_Exercise brief_
Count the lines below that contain the string "icon", matching case exactly, and give only the number.

_Material to process_

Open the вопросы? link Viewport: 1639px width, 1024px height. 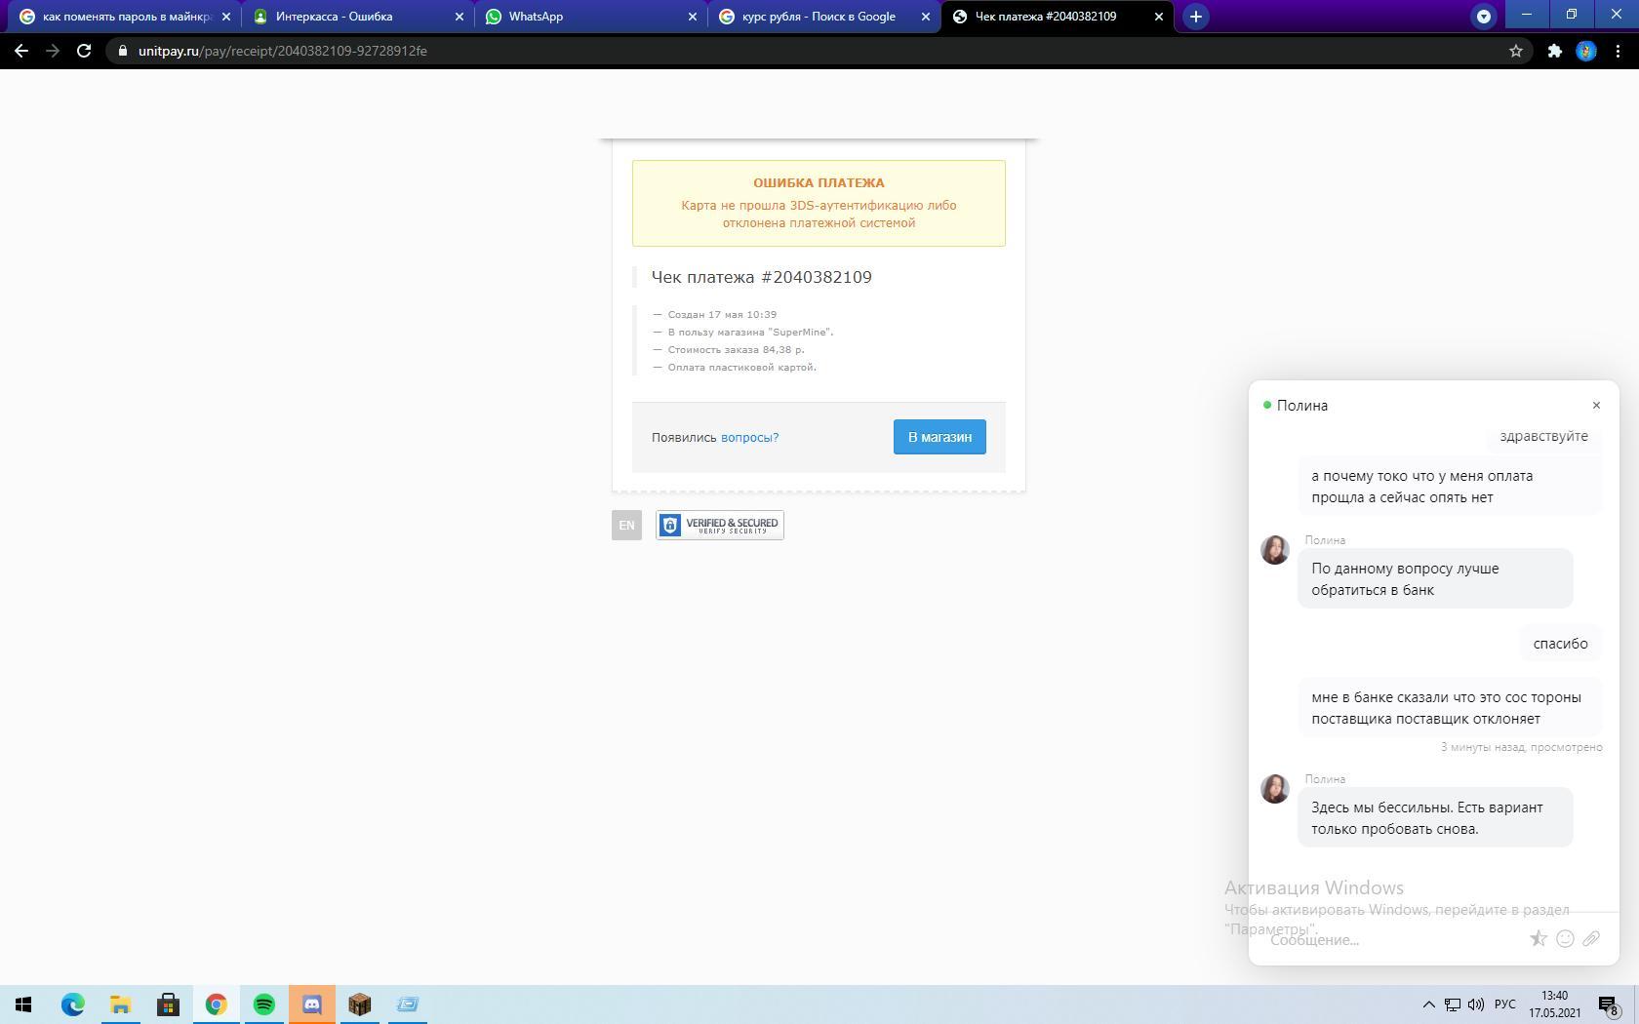click(749, 437)
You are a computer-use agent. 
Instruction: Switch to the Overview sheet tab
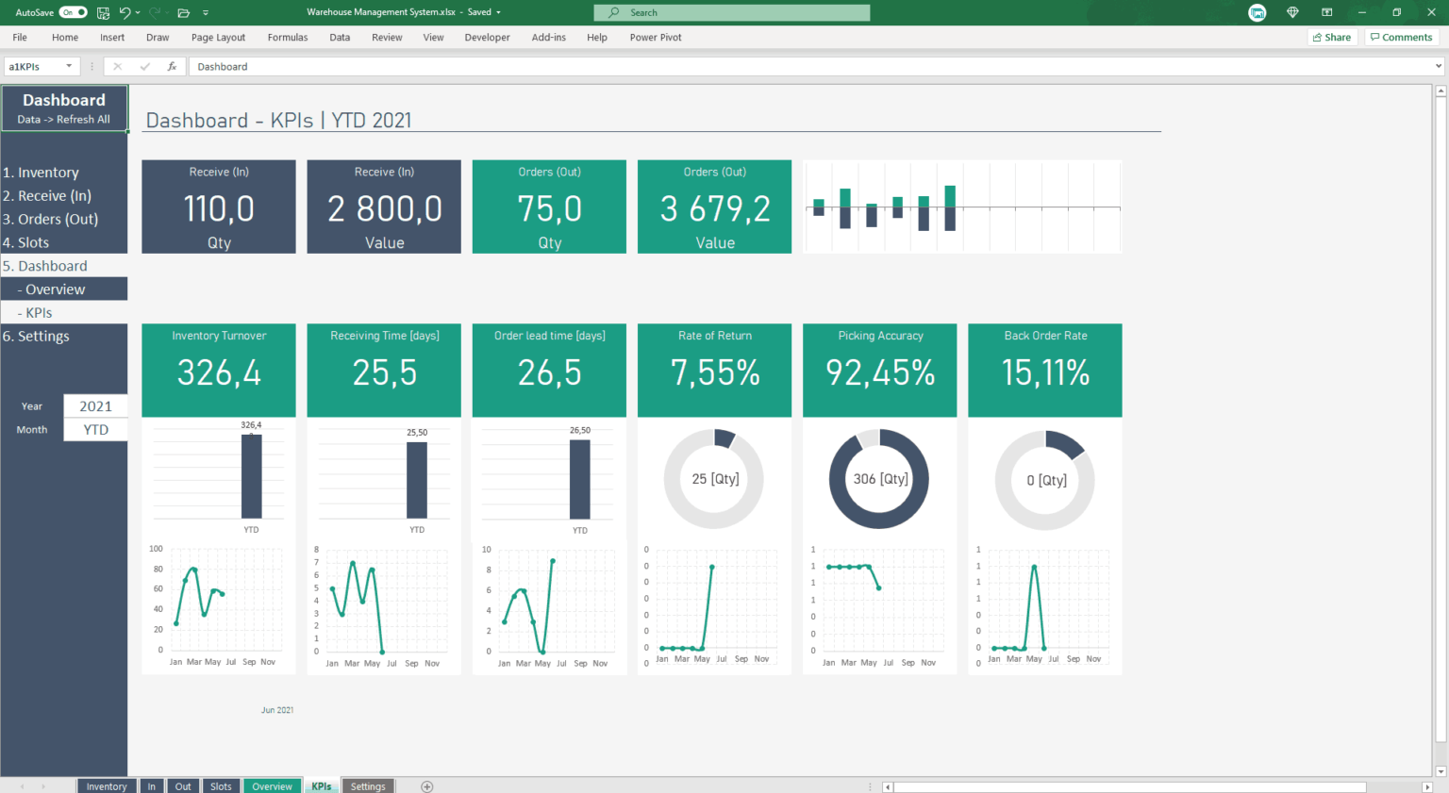tap(272, 785)
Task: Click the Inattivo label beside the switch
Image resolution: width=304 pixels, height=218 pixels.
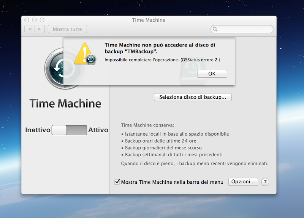Action: 38,130
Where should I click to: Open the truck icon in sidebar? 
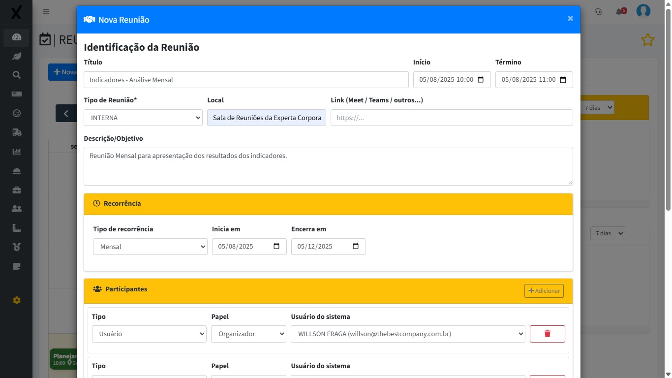pos(17,132)
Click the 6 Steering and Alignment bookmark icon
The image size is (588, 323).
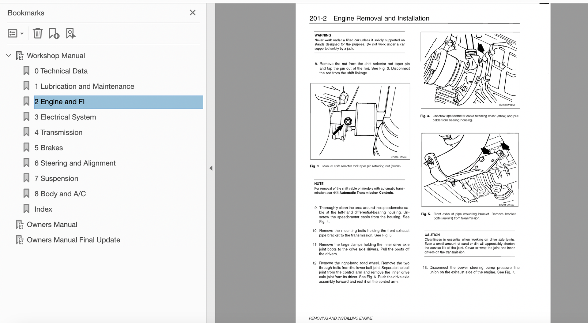click(26, 163)
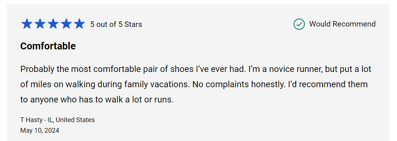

_Exercise result_
2